Its essentially a crossover version of the ID.3 hatchback. 

As both hit the market, my predictions of sales will prove to be true!


----------



## Sixtysomething (Aug 7, 2003)

The ID 4 will sell well if it's priced the same as a Tiguan. If they try to ask $35-$40K for it just because you don't have to pay for gas, I predict most people in this demographic will simply continue to buy ICE Tiguans for as long as they're available.


----------



## WMackID (Sep 12, 2019)

fiftysomething said:


> The ID 4 will sell well if it's priced the same as a Tiguan. If they try to ask $35-$40K for it just because you don't have to pay for gas, I predict most people in this demographic will simply continue to buy ICE Tiguans for as long as they're available.


VW seems to be hinting that the ID.4 will be comparable to the Tiguan. Hopefully they actually stick to that though. If it's priced significantly higher I agree, a lot of people will stick to Tiguans.


----------



## EVW1 (Aug 30, 2019)

Also, lets not forget the ID.4 is part of a massive vehicle line up shift from VW, meaning LOTS of new changes like we never seen before. 

That to me is a big incentive to buy something ID rather than an outgoing VW model.


----------



## SKing (Aug 30, 2019)

EVW1 said:


> Also, lets not forget the ID.4 is part of a massive vehicle line up shift from VW, meaning LOTS of new changes like we never seen before.
> 
> That to me is a big incentive to buy something ID rather than an outgoing VW model.

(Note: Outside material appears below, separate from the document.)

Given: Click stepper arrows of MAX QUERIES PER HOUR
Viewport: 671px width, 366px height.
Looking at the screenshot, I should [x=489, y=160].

That's very true, who knows how long the e-golf will around for, or if it will change as the ID line continues to roll out.


----------



## EVW1 (Aug 30, 2019)

Yeah.
Resale values are my biggest concern as well. 
I rather not own new older model only to see its value plummet 1-2 years out.


----------



## WMackID (Sep 12, 2019)

EVW1 said:


> Yeah.
> Resale values are my biggest concern as well.
> I rather not own new older model only to see its value plummet 1-2 years out.


I remember there were rumors about the e-golf getting close to being discontinued but I don't know if that's been officially confirmed or not.


----------



## EVW1 (Aug 30, 2019)

Not everyone at VW is on board with the ID.3. I guess it can be argued that more attention could have been given to the Golf MK8




> *Volkswagen is more concerned with the ID.3 than the new Golf*
> 
> Mike Rutherford is baffled why Volkswagen showcased the new ID.3 at Frankfurt rather than the new Mk8 Golf
> 
> ...


----------



## WMackID (Sep 12, 2019)

EVW1 said:


> Not everyone at VW is on board with the ID.3. I guess it can be argued that more attention could have been given to the Golf MK8


While I am all for the ID.3 and the rest of the ID line from VW. It definitely does seem like they're sweeping the Golf under the rug even though it's a new version.


----------



## SKing (Aug 30, 2019)

EVW1 said:


> Not everyone at VW is on board with the ID.3. I guess it can be argued that more attention could have been given to the Golf MK8


That's a very interesting perspective on the ID.3. I'm curious to see when VW starts showing the new Golf some love and how much they do to promote it. Otherwise, why would they even bother to change it?


----------



## SKing (Aug 30, 2019)

EVW1 said:


> Not everyone at VW is on board with the ID.3. I guess it can be argued that more attention could have been given to the Golf MK8


Apparently the 8th gen Golf is set to debut on Oct. 24 at an event in Wolfsburg. One of the reasons it didn't appear at the Frankfurt Motor Show is development issues.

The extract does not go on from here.